• **Records from a dataset**:
■ ■ ■ ■ ■

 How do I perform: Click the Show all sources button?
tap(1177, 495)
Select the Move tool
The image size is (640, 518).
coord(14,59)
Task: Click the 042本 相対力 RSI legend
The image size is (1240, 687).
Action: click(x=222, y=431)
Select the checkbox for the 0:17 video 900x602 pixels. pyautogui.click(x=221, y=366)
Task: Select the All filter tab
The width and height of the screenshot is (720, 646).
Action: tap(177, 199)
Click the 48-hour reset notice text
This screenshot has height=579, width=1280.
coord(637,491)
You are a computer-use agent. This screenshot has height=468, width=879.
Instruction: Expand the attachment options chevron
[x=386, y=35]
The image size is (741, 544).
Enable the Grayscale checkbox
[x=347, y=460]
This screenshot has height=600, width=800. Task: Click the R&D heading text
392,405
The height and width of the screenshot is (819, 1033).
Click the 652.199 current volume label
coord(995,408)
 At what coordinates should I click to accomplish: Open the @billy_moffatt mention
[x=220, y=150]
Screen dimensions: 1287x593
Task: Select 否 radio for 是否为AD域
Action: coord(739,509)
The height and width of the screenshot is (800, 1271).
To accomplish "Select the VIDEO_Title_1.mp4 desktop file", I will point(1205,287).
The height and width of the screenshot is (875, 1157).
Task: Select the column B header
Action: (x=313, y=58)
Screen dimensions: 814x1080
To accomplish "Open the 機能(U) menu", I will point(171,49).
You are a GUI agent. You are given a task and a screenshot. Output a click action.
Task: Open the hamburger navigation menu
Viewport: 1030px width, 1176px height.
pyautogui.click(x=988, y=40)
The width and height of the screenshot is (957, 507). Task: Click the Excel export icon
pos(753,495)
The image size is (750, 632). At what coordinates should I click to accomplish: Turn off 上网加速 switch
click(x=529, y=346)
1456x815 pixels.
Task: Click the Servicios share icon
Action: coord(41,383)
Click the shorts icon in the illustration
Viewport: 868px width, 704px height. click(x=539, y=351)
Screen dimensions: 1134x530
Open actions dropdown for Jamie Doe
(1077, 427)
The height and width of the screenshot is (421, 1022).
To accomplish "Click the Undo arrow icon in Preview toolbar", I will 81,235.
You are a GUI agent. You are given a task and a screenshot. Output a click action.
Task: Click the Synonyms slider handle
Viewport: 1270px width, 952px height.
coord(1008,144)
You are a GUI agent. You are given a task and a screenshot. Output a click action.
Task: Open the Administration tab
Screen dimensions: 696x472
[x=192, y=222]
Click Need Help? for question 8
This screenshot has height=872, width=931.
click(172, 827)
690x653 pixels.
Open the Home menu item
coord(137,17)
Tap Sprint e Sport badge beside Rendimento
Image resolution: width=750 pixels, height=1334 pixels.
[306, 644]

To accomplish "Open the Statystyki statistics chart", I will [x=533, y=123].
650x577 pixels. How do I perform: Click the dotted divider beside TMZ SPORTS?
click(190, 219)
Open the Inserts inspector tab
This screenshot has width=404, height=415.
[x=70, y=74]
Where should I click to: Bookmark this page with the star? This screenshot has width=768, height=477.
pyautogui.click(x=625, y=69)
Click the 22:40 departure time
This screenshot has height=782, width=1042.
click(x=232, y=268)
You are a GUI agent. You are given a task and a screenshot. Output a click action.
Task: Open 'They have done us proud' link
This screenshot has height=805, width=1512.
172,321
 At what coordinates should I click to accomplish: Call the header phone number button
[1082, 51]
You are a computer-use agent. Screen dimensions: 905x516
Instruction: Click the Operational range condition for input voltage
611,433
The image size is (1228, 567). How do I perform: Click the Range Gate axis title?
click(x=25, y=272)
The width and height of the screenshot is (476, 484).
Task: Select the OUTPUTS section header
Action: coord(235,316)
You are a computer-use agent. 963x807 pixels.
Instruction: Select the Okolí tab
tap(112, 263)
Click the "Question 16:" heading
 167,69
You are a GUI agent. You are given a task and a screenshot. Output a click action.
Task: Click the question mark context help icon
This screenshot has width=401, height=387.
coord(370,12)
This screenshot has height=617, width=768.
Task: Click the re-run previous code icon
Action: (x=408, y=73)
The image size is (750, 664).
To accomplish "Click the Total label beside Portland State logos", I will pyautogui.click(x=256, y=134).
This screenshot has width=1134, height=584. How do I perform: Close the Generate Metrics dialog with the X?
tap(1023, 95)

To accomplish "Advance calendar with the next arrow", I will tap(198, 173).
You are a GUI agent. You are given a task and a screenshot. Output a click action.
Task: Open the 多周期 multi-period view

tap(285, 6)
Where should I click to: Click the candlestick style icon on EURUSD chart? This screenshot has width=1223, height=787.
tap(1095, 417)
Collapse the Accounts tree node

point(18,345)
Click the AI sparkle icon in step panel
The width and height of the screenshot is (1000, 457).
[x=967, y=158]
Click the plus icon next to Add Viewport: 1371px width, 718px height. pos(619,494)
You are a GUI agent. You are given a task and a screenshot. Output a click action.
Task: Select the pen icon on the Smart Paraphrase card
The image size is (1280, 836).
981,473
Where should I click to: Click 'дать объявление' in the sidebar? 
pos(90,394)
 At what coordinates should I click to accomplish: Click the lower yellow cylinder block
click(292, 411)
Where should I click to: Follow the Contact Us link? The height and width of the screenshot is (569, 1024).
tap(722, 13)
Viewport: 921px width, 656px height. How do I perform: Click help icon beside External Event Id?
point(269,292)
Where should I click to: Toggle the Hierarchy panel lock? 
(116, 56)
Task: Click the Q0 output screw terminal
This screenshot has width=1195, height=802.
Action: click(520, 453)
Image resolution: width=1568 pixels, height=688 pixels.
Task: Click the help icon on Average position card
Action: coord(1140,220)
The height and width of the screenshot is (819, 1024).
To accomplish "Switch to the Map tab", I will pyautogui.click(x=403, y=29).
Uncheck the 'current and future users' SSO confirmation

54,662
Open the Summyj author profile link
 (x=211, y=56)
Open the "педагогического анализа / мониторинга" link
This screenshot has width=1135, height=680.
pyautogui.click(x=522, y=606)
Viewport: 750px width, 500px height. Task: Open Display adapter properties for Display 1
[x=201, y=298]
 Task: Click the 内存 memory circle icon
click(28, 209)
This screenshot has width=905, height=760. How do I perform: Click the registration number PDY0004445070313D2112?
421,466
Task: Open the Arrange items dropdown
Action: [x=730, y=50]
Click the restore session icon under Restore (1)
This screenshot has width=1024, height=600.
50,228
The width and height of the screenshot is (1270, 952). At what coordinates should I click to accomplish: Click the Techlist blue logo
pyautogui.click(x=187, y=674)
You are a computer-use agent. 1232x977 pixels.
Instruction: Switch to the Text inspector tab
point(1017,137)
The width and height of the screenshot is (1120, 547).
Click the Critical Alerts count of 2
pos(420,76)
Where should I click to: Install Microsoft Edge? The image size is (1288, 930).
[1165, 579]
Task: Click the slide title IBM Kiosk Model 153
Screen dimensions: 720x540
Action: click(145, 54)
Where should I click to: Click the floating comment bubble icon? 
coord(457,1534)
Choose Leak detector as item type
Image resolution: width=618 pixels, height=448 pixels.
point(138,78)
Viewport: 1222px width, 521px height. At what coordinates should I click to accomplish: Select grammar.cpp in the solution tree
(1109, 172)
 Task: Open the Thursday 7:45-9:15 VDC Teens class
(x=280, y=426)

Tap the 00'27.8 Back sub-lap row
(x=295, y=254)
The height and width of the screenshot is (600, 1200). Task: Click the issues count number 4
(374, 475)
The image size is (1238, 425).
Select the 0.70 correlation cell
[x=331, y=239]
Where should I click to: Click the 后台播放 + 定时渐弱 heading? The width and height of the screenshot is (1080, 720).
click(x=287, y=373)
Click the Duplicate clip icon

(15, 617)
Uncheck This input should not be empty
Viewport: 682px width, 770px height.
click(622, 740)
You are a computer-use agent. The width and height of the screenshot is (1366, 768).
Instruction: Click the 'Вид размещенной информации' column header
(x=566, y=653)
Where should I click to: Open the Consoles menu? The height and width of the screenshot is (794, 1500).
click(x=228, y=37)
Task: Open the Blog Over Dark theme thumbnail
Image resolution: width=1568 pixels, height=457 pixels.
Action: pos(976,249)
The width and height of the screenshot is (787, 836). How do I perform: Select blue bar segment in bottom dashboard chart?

■ ■ ■ ■ ■

• **EXERCISE**: Within the data above, the lines from the one with "Task: Click the Q0 output screw terminal" to the one with "The height and width of the screenshot is (819, 1024)." must be repeated exactly; no other line belongs in the answer.

• **ANSWER BOX**:
Task: Click the Q0 output screw terminal
This screenshot has width=1195, height=802.
Action: click(520, 453)
Image resolution: width=1568 pixels, height=688 pixels.
Task: Click the help icon on Average position card
Action: coord(1140,220)
The height and width of the screenshot is (819, 1024).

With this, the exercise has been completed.